A Month of Learning in Community
November filled my bucket. I spent most of it in community with nonprofit leaders from across the country and I want to share with you what these experiences reminded me of about our work.
It started in New York at the American Express Leadership Academy. I joined 80 social impact leaders from across the Americas for a week of training on storytelling, authentic leadership, and navigating change. There was deep gratitude in the room—not only for what we learned, but for the rare opportunity to step away from the day-to-day and reflect.
I returned to Los Angeles and the following day attended Live from LA at Radford Studios, a live hip-hop theatre performance featuring youth from five organizations in the Arts for Healing and Justice Network. Together, we celebrated the magic that happens when organizations come together for a larger purpose.
The following week, I joined an alumni panel for Cause Communication’s Communicating for Results program, sponsored by the Dwight Stuart Youth Fund. PLUS ME participated in the program back in 2021. At this year’s convening, we had a candid conversation about the fears and challenges facing our sector. One participant’s words stuck with me: we need to find ways to work together more often than in the silos we often operate in.
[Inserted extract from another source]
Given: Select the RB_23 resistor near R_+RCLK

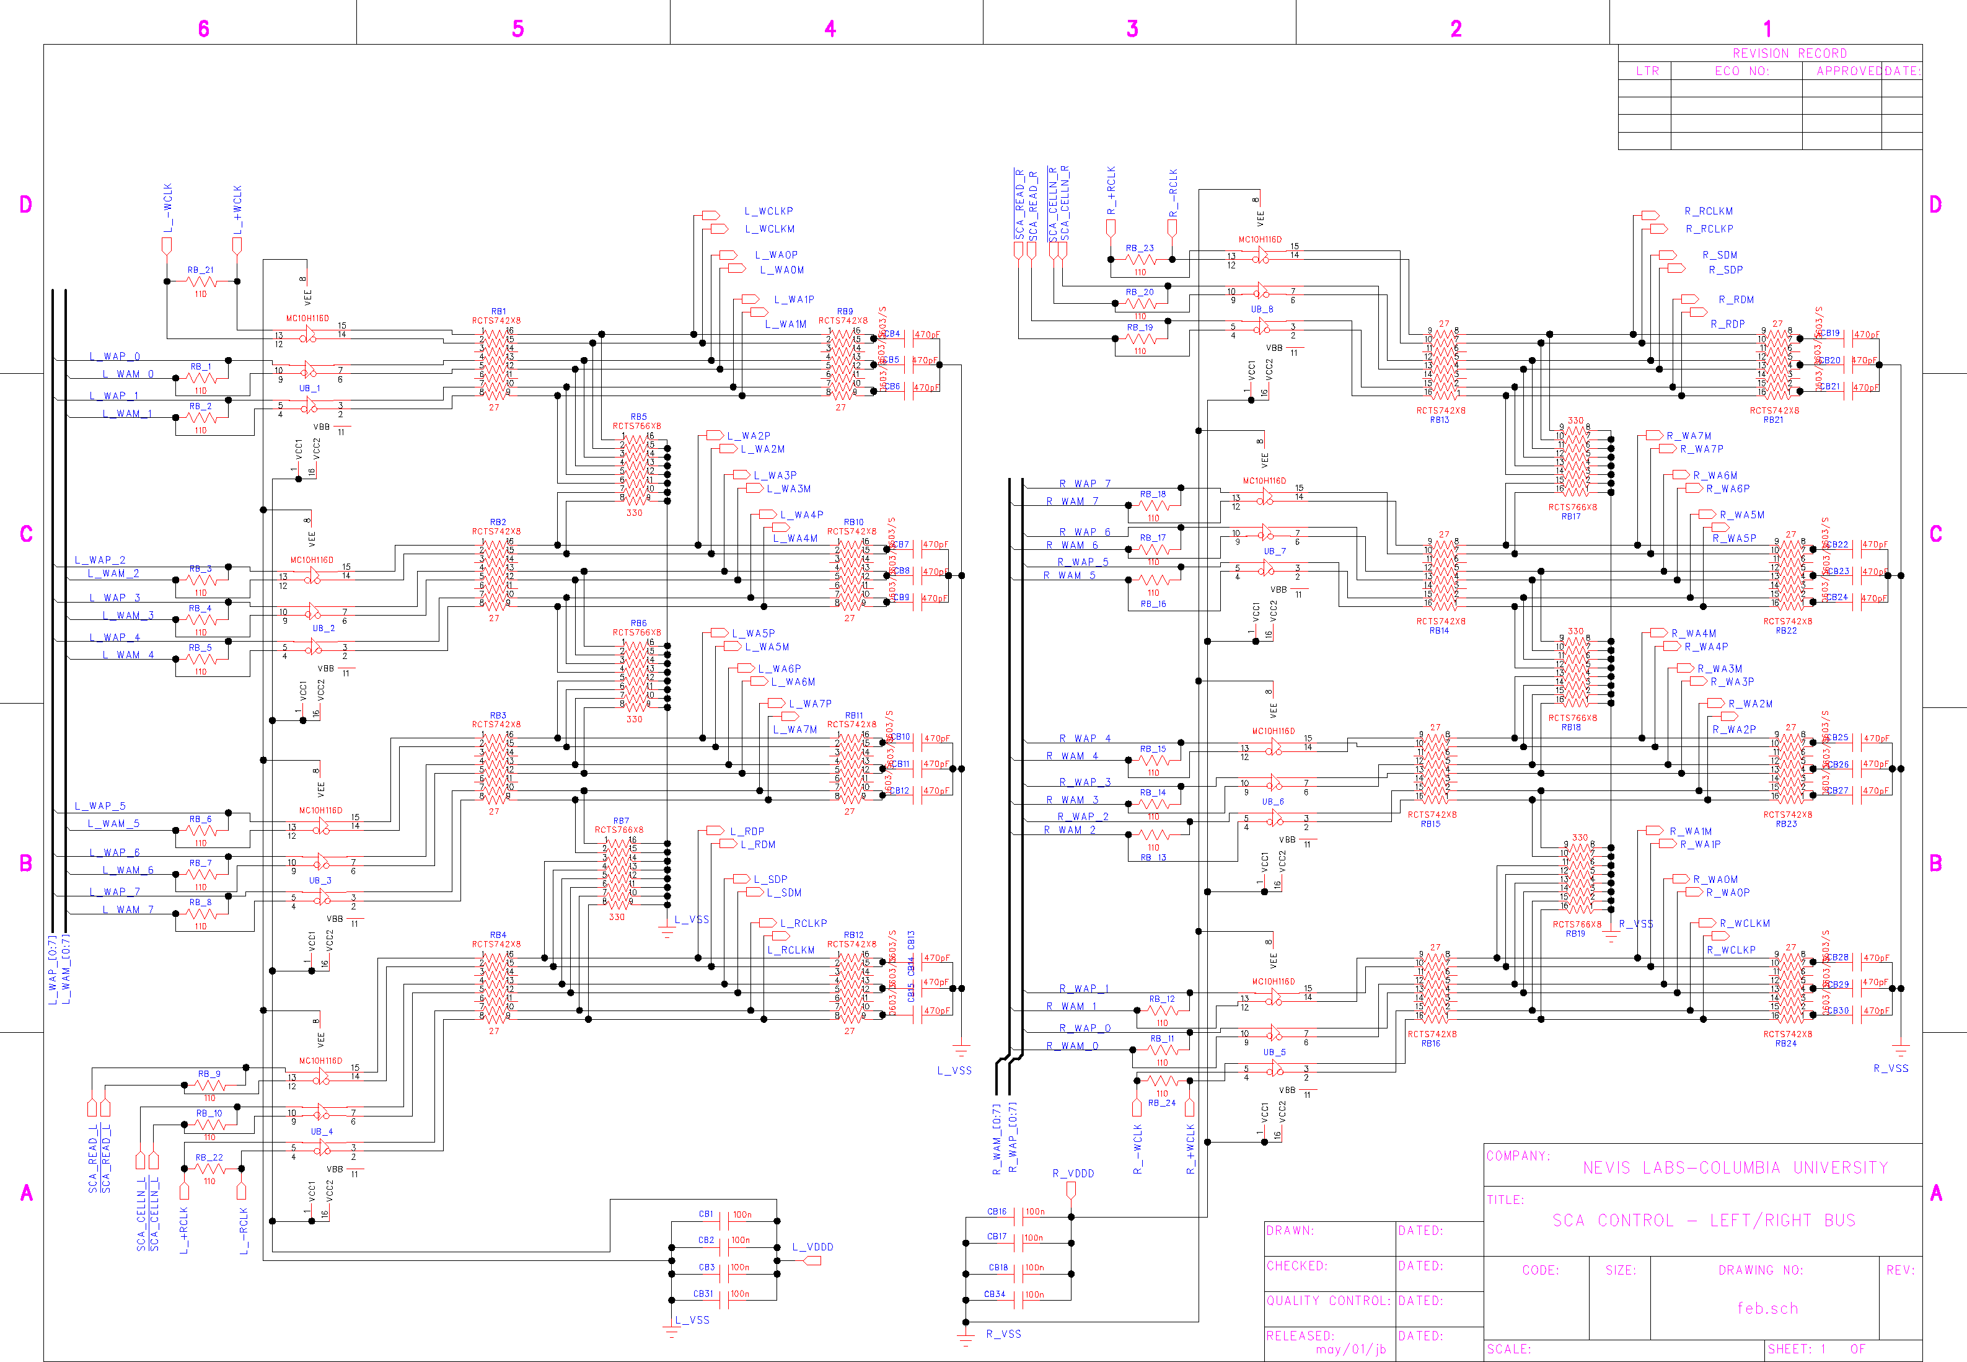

Later in the month, I flew to Chicago to facilitate a storytelling training with the Allstate Foundation’s Executive Leadership Program at Northwestern’s Kellogg School of Management. I had participated in the cohort last year and was honored to return and lead 30 nonprofit leaders from across the country through PLUS ME’s storytelling framework. We reflected on how their personal stories impact their leadership journeys and provided space for them to share parts of their stories with each other. Many expressed how they had never reflected on some of the questions I posed and were grateful for the opportunity to connect the dots of their stories.
Across all these spaces, I kept hearing the same things: people are tired, the challenges are real, and none of us can (or should) do this work alone. These are the lessons I took away:
We must take care of ourselves first.
There is power in collaboration—we need to do more of it.
It is important to pause, reflect, and slow down.
These are the same lessons we aim to leave with students in every PLUS ME workshop: slow down, reflect on your story, and realize you are not alone.